Bu durum, yalnızca işçi sağlığı ve iş güvenliği açısından değil, özlük haklarla ilgili şikâyetlerde de ciddi sıkıntılara yol açıyor. Örneğin 6 aydır maaşlarını alamadıklarını belirten işçiler ihbarda bulunuyor; ancak denetim yapılana kadar işten atılıyor. Dolayısıyla geç yapılan denetimin bir anlamı olmuyor.

‘KRİZ VAR, PATRONLARI BUNALTMAYALIM’

İş cinayetlerinin artarak sürmesinde, devletin denetim görevini etkili şekilde yerine getirmeyişinin başat bir rol oynadığı biliniyor. Türkiye’de Ocak 2018 itibariyle 1 milyon 853 bin işyeri bulunuyor. Bu işyerlerinin 600 bini ‘tehlikeli’ ve ‘çok tehlikeli’ sınıfta yer alıyor. Öte yandan Aile, Çalışma ve Sosyal Hizmetler Bakanlığı bünyesinde yalnızca 970 iş müfettişi ve 120 denetmen görev yapıyor.

Müfettiş sayısı zaten yetersizken, var olan müfettişlerin yıl boyunca boş durması, iş kazalarına ve cinayetlerine davetiye çıkarmak anlamına geliyor. Aslında Türkiye’de seçim dönemlerinde teftişlerin durdurulması/ertelenmesi artık “olağan” hale gelmiş bir uygulama. Seçim gününden birkaç ay önce Bakanlık, çoğunlukla müfettişleri sahadan çekiyor. Buna karşın bu yılın ilk 10 ayında hiçbir programlı teftiş yapılmayışı, yalnızca 31 Mart seçimleriyle açıklanamıyor.

Meclis’te geçen hafta düzenlediği basın toplantısında skandalı kamuoyuna duyuran CHP Zonguldak Milletvekili Ünal Demirtaş’a göre, bunun nedeni ekonomik kriz. Siyasi iktidar, krizin büyük boyutlara ulaşması nedeniyle işverenleri denetimler ve para cezalarıyla bunaltmak istemiyor.
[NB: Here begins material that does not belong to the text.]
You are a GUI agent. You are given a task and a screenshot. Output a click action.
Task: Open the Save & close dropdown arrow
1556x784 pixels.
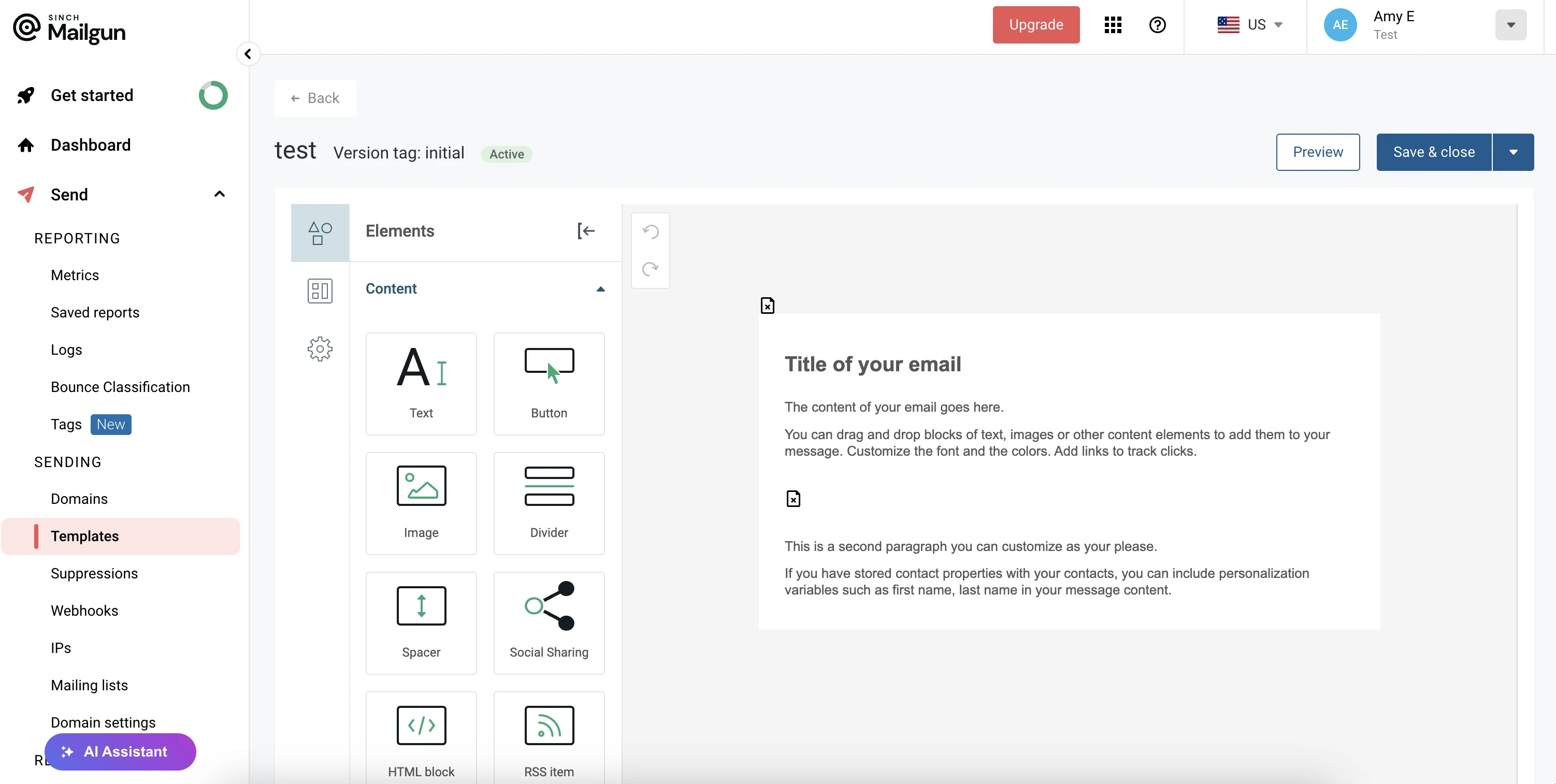click(1512, 152)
Diğer yandan Çalışma ve Sosyal Güvenlik Bakanlığı’nın Aile ve Sosyal Politikalar Bakanlığı ile birleştirilmesinin de önemli bir etken olduğu ifade ediliyor. Bu birleşmenin ardından Çalışma Bakanlığı’nın adeta “kaybolduğu” yorumları yapılıyor.
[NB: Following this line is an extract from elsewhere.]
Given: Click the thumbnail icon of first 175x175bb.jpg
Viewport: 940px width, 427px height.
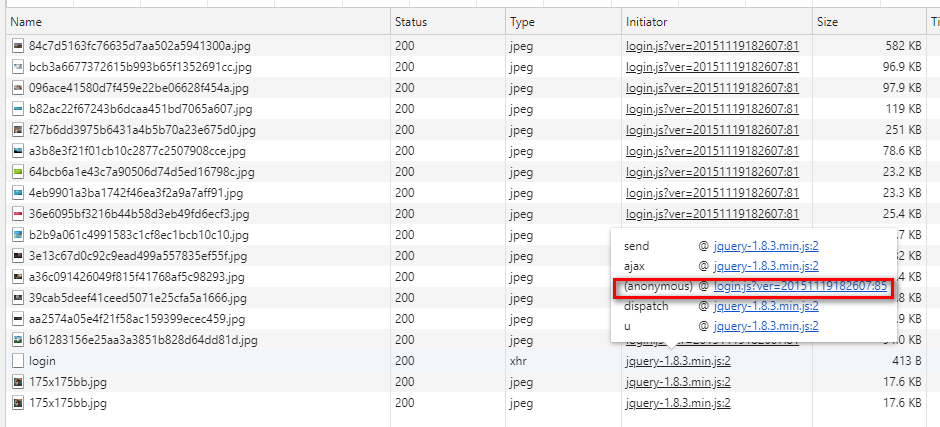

HÜKÜMET EMEĞİ TAMAMEN KORUNMASIZ BIRAKIYOR

İşçi Sağlığı ve İş Güvenliği (İSİG) Meclisi’nden Murat Çakır’a göre bu yaşanan skandal, siyasi iktidarın çalışma yaşamında emeği tamamen korunmasız bırakmak istediğinin bir göstergesi. Çakır, gazetemize yaptığı değerlendirmede şunları kaydetti: “Sendikal baskı, grev yasağı, esneklik, işçi sağlığı ve iş güvenliği sorunları ve nihayetinde çalışma koşullarına dair teftişin yaptırılmaması, ertelenmesi, güvencesizleştirmeyi tamamen derinleştiren uygulamalar. OHAL süreci ve sonrası Cumhurbaşkanlığı seçimleri ile beraber yaşanan süreçte ‘Yerli ve milli iş cinayetleri rejimi kurumsallaştı’ derken ne kadar haklı olduğumuzun göstergelerinden birisi bu durum.”

İSİG Meclisi olarak, bir buçuk yıl önceki Cumhurbaşkanlığı seçimleri sürecinde 12 temel talep dile getirdiklerini hatırlatan Çakır, “Bunlardan biri şuydu: ‘Çalışma yaşamının denetiminde görev yapan iş müfettişlerinin siyasi iktidara olan bağımlılığının önüne geçilerek, İş Teftiş Kurulu’nun, yönetiminde emek örgütlerinin ağırlığı olacak şekilde sosyal taraflardan oluşan bağımsız bir üst kurul haline gelmesi sağlanmalıdır.’ Bu talebin önemi bir kez daha açığa çıktı” diye konuştu.